La più antica Banca centrale del mondo si sente sotto attacco per l'idea dell'esecutivo di attingere dalle riserve per mettere fondi a disposizione del bilancio pubblico, in un tentativo di rilanciarsi in una fase difficile

 

di ANDREA TARQUINI

 

STOCCOLMA - Scontro aperto tra Banca centrale e governo di minoranza socialdemocratico-verde, sullo sfondo di crescenti tensioni politiche nonostante l'eccellente stato di salute del paese leader del Grande Nord. In un appello drammatico e assolutamente insolito nelle tradizioni storiche del paese la Riksbank, cioè l'istituto d'emissione svedese, ha puntato i piedi contro i piani dell'esecutivo di sinistra di dimezzare le sue riserve per metterle a disposizione del bilancio pur in ottima salute.

 

Sullo sfondo, c'è il confronto aperto tra socialisti del premier Setfan Löfvén e alleati verdi da un lato, e opposizione di centrodestra.
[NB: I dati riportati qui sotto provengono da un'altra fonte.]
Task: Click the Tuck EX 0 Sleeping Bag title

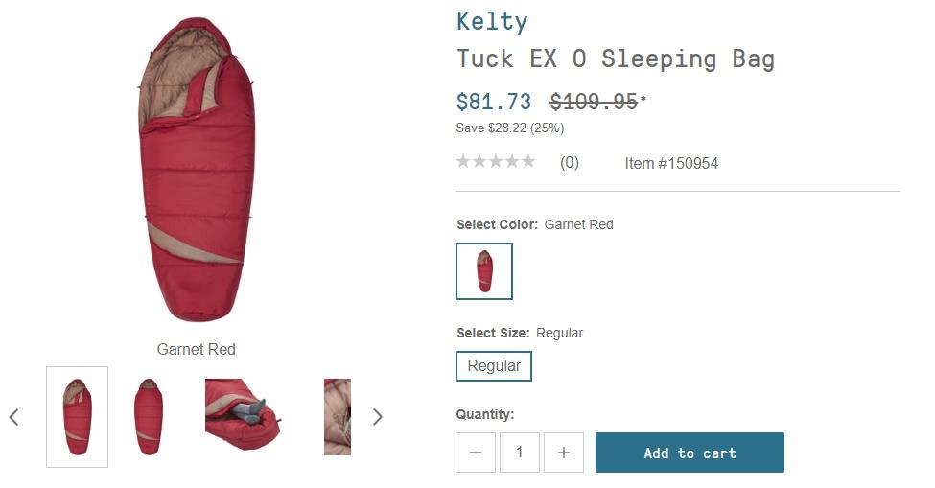Action: (x=616, y=59)
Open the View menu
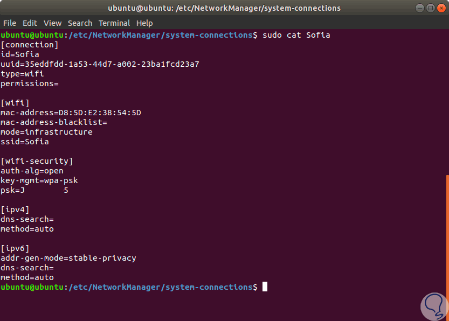The height and width of the screenshot is (321, 449). 52,23
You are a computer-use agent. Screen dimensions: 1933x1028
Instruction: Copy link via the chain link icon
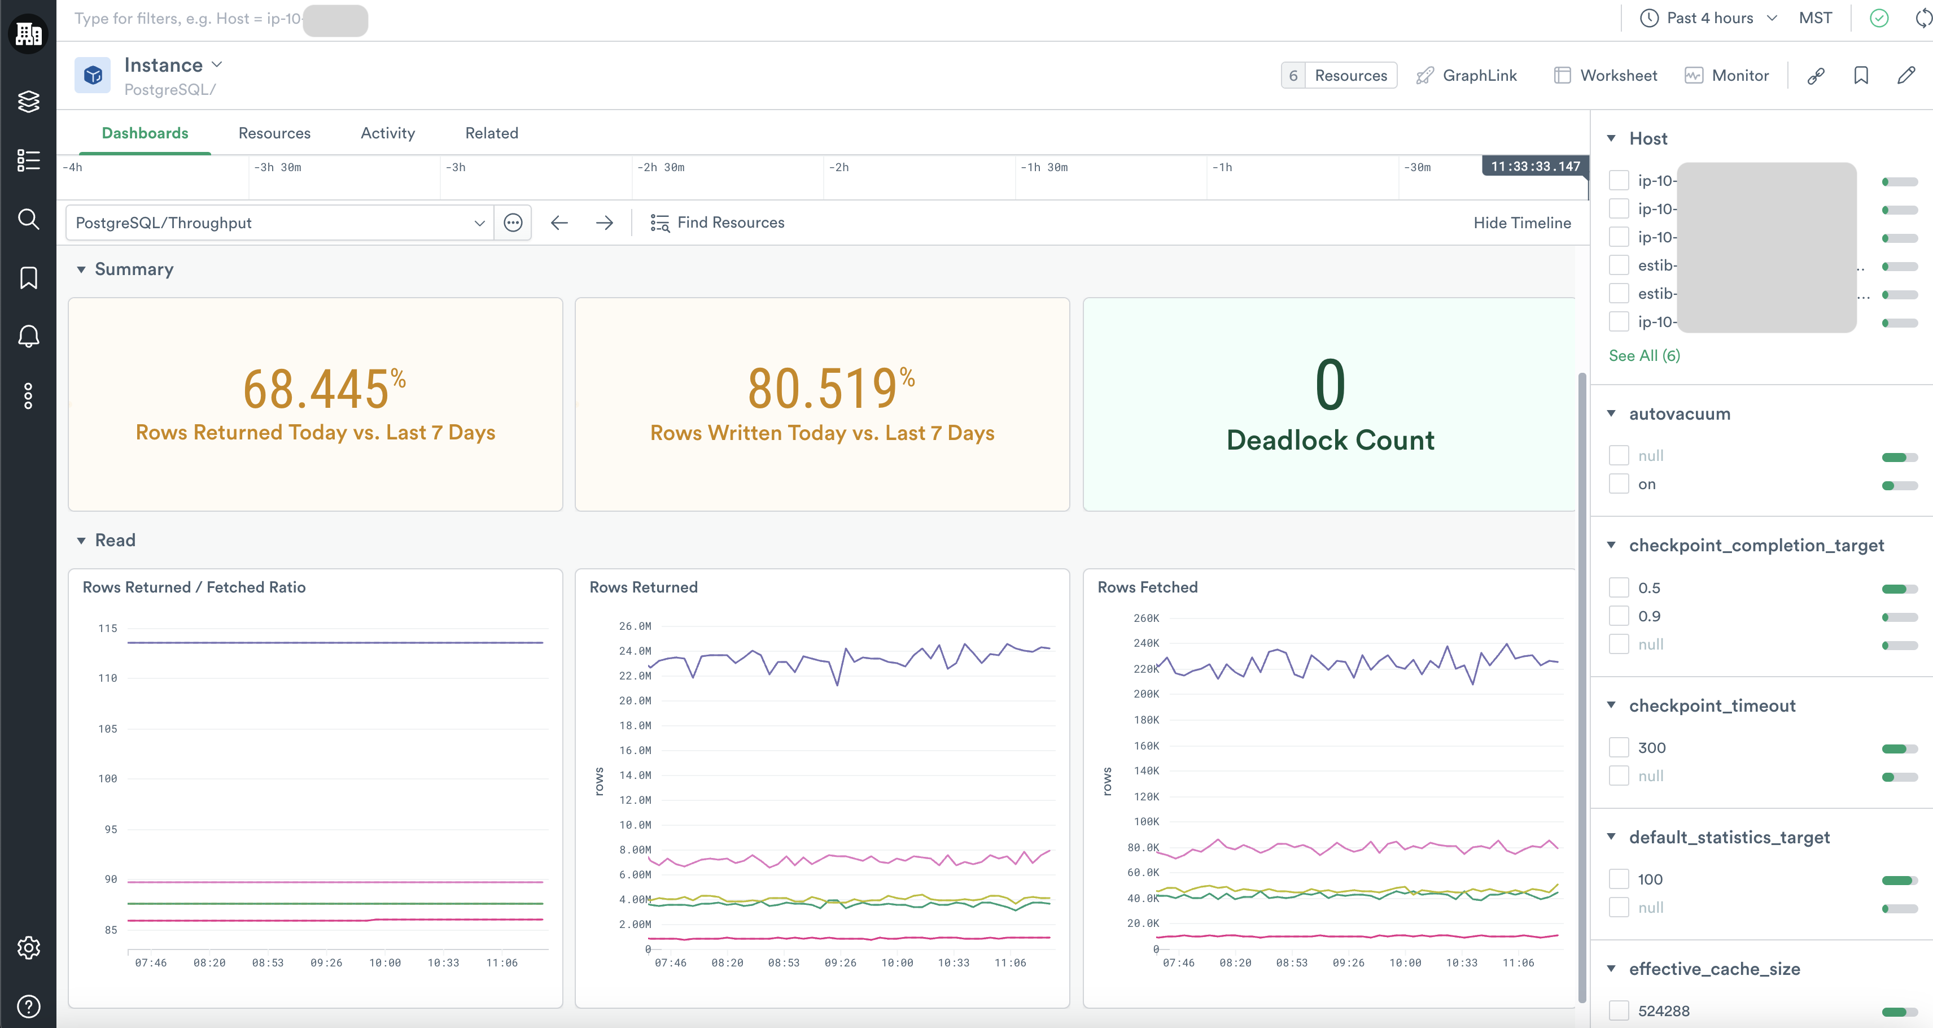pyautogui.click(x=1816, y=75)
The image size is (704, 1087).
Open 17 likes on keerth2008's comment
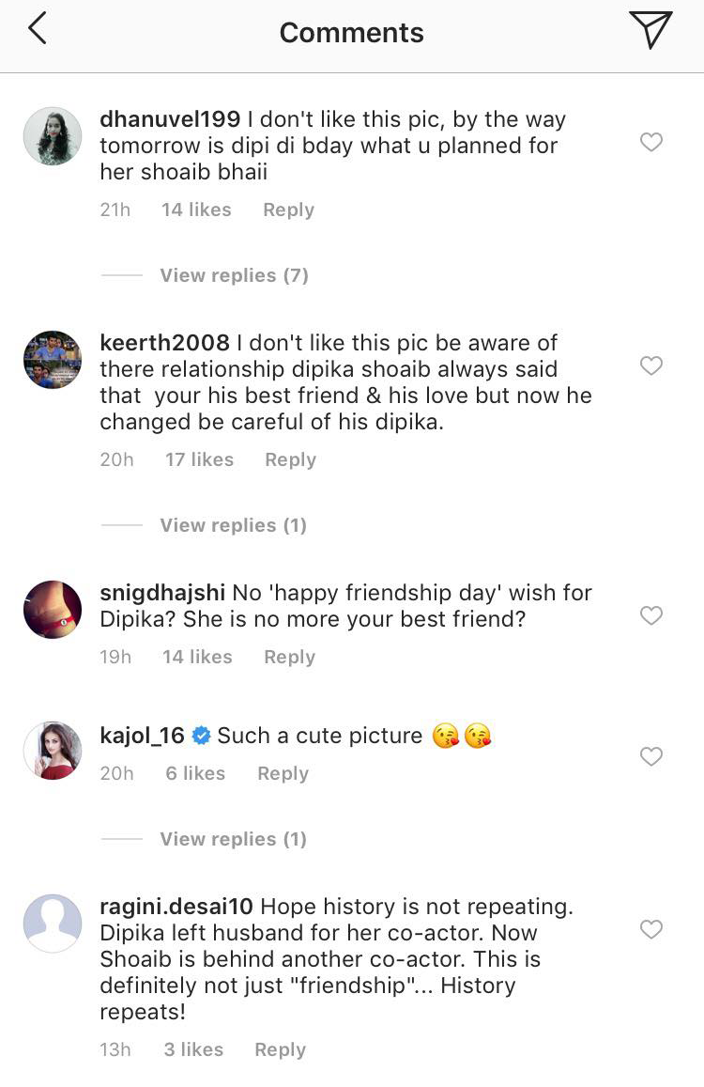[x=199, y=459]
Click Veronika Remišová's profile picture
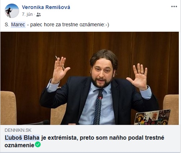Screen dimensions: 181x153 point(12,11)
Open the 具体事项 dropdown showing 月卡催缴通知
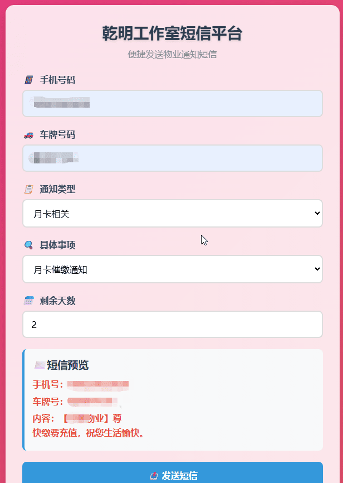The image size is (343, 483). [172, 269]
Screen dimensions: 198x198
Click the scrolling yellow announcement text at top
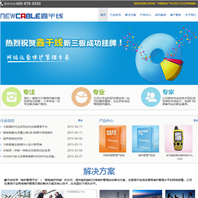tap(166, 3)
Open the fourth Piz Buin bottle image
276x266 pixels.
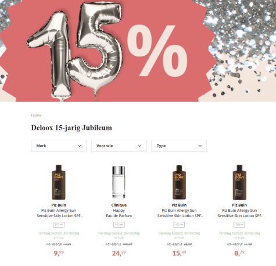(x=239, y=182)
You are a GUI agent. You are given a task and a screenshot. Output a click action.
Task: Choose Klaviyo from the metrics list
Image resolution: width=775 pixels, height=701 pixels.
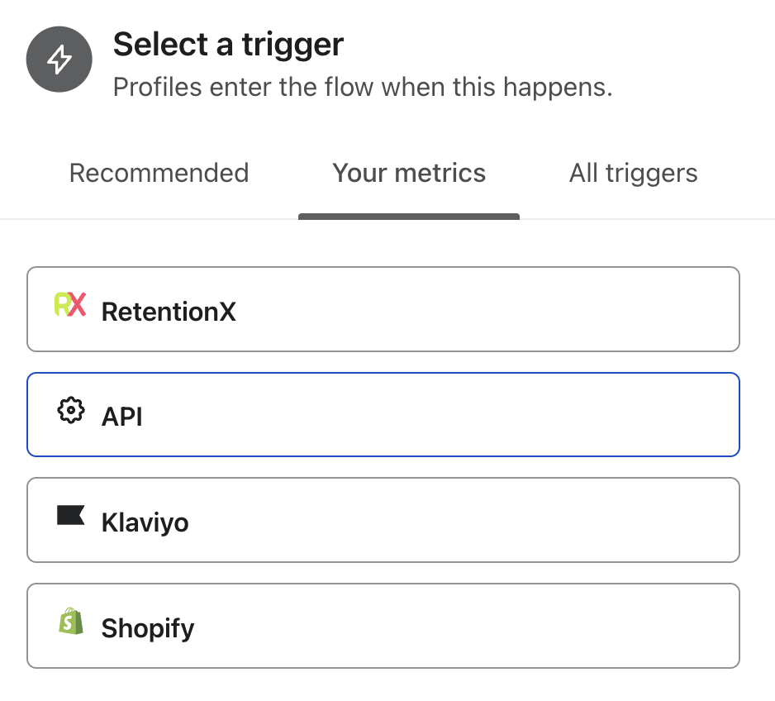point(383,519)
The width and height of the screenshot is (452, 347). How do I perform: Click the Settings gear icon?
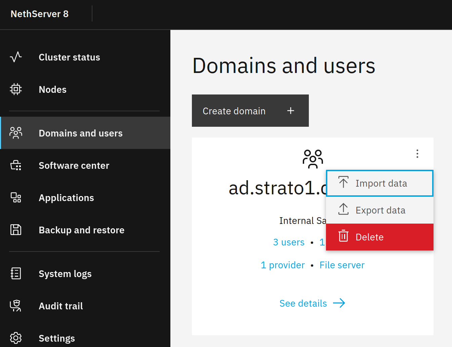[x=16, y=338]
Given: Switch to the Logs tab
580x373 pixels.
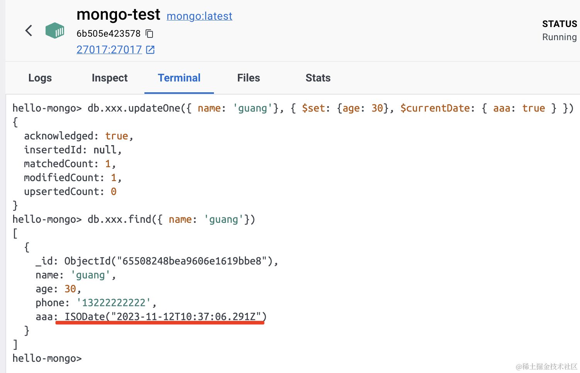Looking at the screenshot, I should 40,78.
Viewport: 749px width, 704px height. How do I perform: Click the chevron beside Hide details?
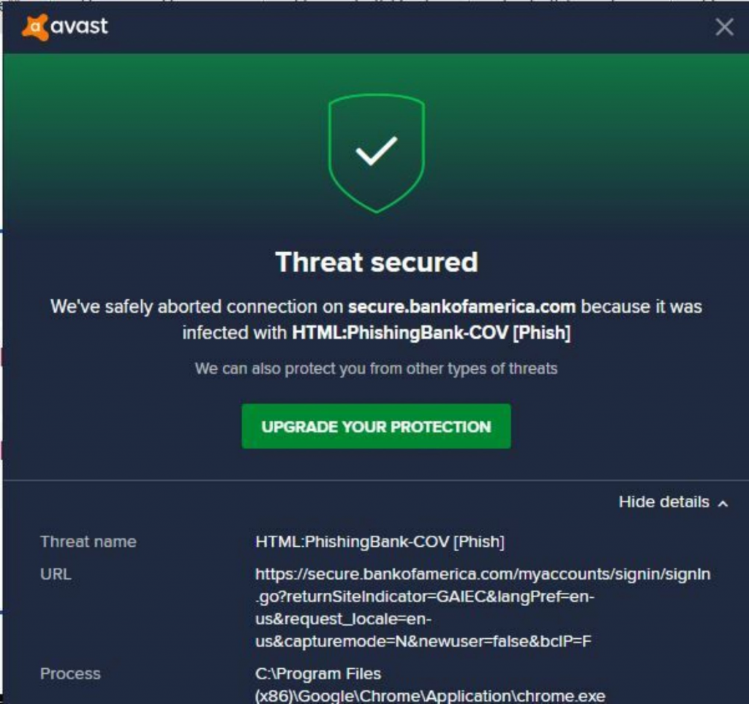(723, 504)
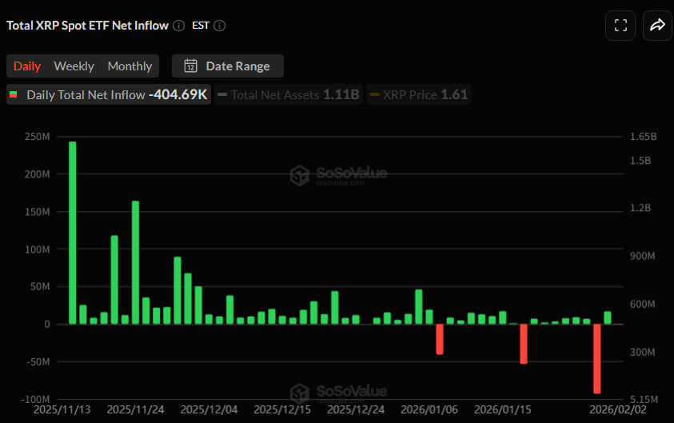Click info icon beside chart title

(x=178, y=26)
L'alleanza dei 4 partiti del centrodestra, senza il cui appoggio esterno Löfvén non governerebbe, ha detto chiaro e tondo che entro fine estate porrà il voto di fiducia contro i piani di aumenti della pressione fiscale del governo. E gli imprenditori appoggiano. Le elezioni parlamentari sono prevoiste ad autunno 2018 con i populisti antimigranti (Sverigedemokratetrna) in crescita, ma elezioni anticipate potrebbero essere catastrofiche per i socialdemocratici, anche dopo il trauma del recente attentato del camion assassino di un seguace del Daesh nel centro della capitale Stoccolma.

 

L'attacco della Riksbank all'esecutivo è stato esternato con un articolo uscito sul Dagerns Nyheter, uno dei piú autorevoli media nordici, a firma di due vice-governatori della Banca centrale, Cecilia Skingsley e Per Jansson. I piani del governo per dimezzare le nostre riserve, scrivono i due, sono un attacco senza precedenti all'indipendenza della banca centrale più antica del mondo. Non ci stiamo. "Non è chiaro se il governo voglia introdurre un principio senza precenti, cioè il controllo politico sulla Banca centrale, speriamo che il Parlamento (Riksdag) reagisca". Immediatamente la Banca centrale svedese (Riksbank appunto) ha avuto l'appoggio esplicito della Banca centrale europea guidata da Mario Draghi, sebbene la Svezia non sia stata mai membro dell'Eurozona.

 

Conflitto duro e a dimensioni europee e globali, soluzione difficile. La Riksbank ha da anni sostenuto la fortissima crescita economica svedese - dal 3 al 4 per cento in media - e il consolidamento del debito sovrano, crollato in poco piú di un decennio dal 120 al 38 per cento del Pil. Per anni la Riksbank ha attuato una politica "alla Draghi" di tassi negativi e quantitative easing, acquistando di fatto circa il 40 per cento dei bond nazionali. "E' assolutamente insolito che la Riksbank attacchi cosí direttamente i politici di governo", afferma Robert Bergqvist di Seb, una delle maggiori banche d'affari del Regno delle tre corone. Controbatte la ministra delle Finanze, Magdalena Andersson. "Siamo sicuri di un ampio appoggio in Parlamento". Insiste Bergqvist: "Il rating svedese è cosí alto che non c'è alcun bisogno di toccare le riserve, si possono prendere nuovi crediti o concludere swap agreements con la Federal reserve americana o con la Banca centrale europea e lasciare l'indipendenza della Riksbank in pace rispettando - come da secoli - la sua indipendenza". I dati macroeconomici fondamentali svedesi danno ragione ai sostenitori della Banca centrale: la crescita - come scrivevamo sopra - è tra il 3 e 4 per cento annuo, il debito sovrano attorno al 38 per cento del prodotto interno lordo (Pil), la metà del Pil viene da export di eccellenze industriali tecnologiche e internettiane, la disoccupazione (migranti esclusi) è attorno al 4,1 per cento. C'è quasi da sospettare che nonostante l'economia scoppi di salute il governo,

visti i sondaggi, abbia perduto i nervi. E appunto la coalizione di centrodestra guidata dai Nya Moderaterna Anna Kinberg Batra promette sfiducia in caso di ulteriori inasprimenti fiscali. Peccato per l'Europa intera, se il paese-leader del Grande Nord dovesse giocarsi i suoi atouts blindati.